И опять Петр стал полупрозрачным, снова пытается развернуть крылья во всю ширь. И опять его повела песня:
В объятьях смерти день застыл,
И наши тени встали в тень.
Над нами плачет Серафим,
А дома зацвела сирень.
Над нами плачет Серафим,
А дома зацвела сирень.
Петр снова потерял свою прозрачность и стал смотреть на возвышенность.
— Неправильный страх взял вкусный страх. Они его увозят от меня! Зачем?
Петр увидел матушку прикрывающую Ольгу Константиновну и Александру Георгиевну.
— Матушка? Сестренка? Зачем вы боитесь? Вы мои! Вас никто не сможет обидеть! Уничтожу!
Петр каким то текучим и мягким движением обошел мамку с бабкой Марфой. И приблизился к Александре Георгиевне, присев перед ней пророкотал.
— Сестренка, не надо бояться. Ты все равно не правильно боишься. Поверь, тебя здесь никто не обидит. — И поднявшись огляделся вокруг — Кого вы боитесь? Не волнуйтесь я найду его. — и резко стал прозрачным.
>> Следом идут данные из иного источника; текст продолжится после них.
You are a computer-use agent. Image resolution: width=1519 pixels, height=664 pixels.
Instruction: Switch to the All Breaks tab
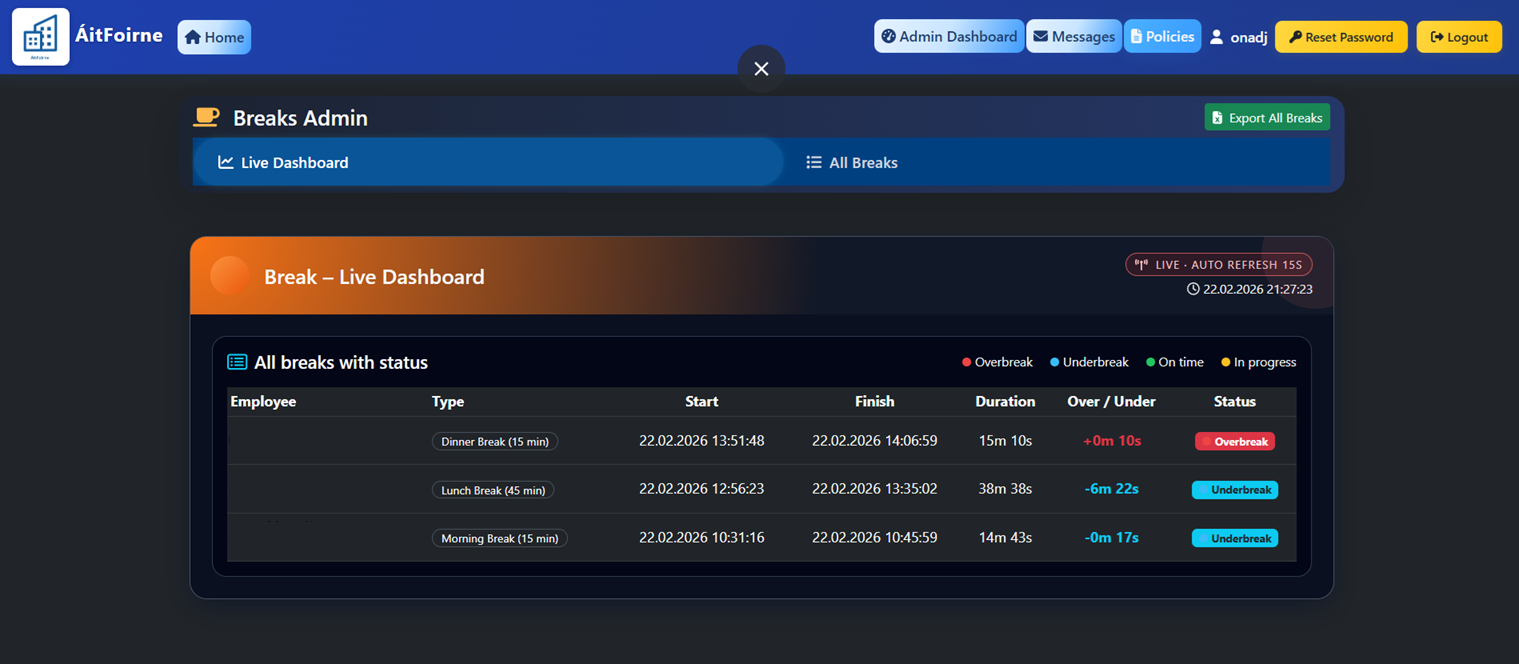pyautogui.click(x=852, y=162)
Откуда-то со стороны к нему подбежала внучка бабки Марфы и взяла за руку. — Варенька! — раздался крик бабки Марфы.
— Петр Алексеевич, — позвала она Петра — не надо нас пугать. Пожалуйста.
Петр обрел цвета тела.
— Малышка? Разве я вас пугаю? Вспомни мы же с тобой песню пели для бабушки? Ты хочешь что бы я ушел?
Со слезами на глазах внучка вцепилась в Петра — Вы прозрачный весь! — заревела она — И другим стали. И Федору помощь ваша нужна. Давайте лучше я буду с вами песни петь? Они добрые и красивые. Только не надо этих страшных песен.
— Песня. — Петр поднял малышку на руки и в несколько шагов оказался у бабки Марфы. Передав ее в руки бабки, перешел к Егору Кузьмичу в центр двора:
В объятьях смерти день застыл,
И наши тени встали в тень.
Над нами плачет Серафим,
А дома зацвела сирень.
Над нами плачет Серафим,
А дома зацвела сирень.
Песня закончилась сразу, без переходов. Егор Кузьмич упал без сознания. А Петр стал смотреть на свои полупрозрачные руки.
— Слишком много веры. — произнес он и посмотрел на отца Иоанникия — Очень много веры. Почему все так?
Окружающие заметили что Петр когда следит за собой, становится нормальным и даже может вести диалог с окружающими. Но стоит только отвлечься, и он сразу становится полупрозрачным и чужим. Матушка кинулась к нему и прижала его к своей груди.
— Петенька, ты только держи себя в руках. Я с тобой. Все будет хорошо.
Петр снова стал полупрозрачным — Опять неправильный страх. Это не страх. Это любовь. К кому? Ко мне? Матушка, ты хочешь что бы я стал таким каким и был? — и рассмеялся — Не возможно прошлое вернуть назад. Мы всегда меняемся. Но посмотрим, это интересно.
Петр начал смотреть на свои руки. Неожиданно он стал светиться очень ярко и полностью потерял свою полупрозрачность. Постояв немного и с какой-то детской обидой посмотрев на мать спросил — Что это? — И упал там где стоял, больше не двигаясь.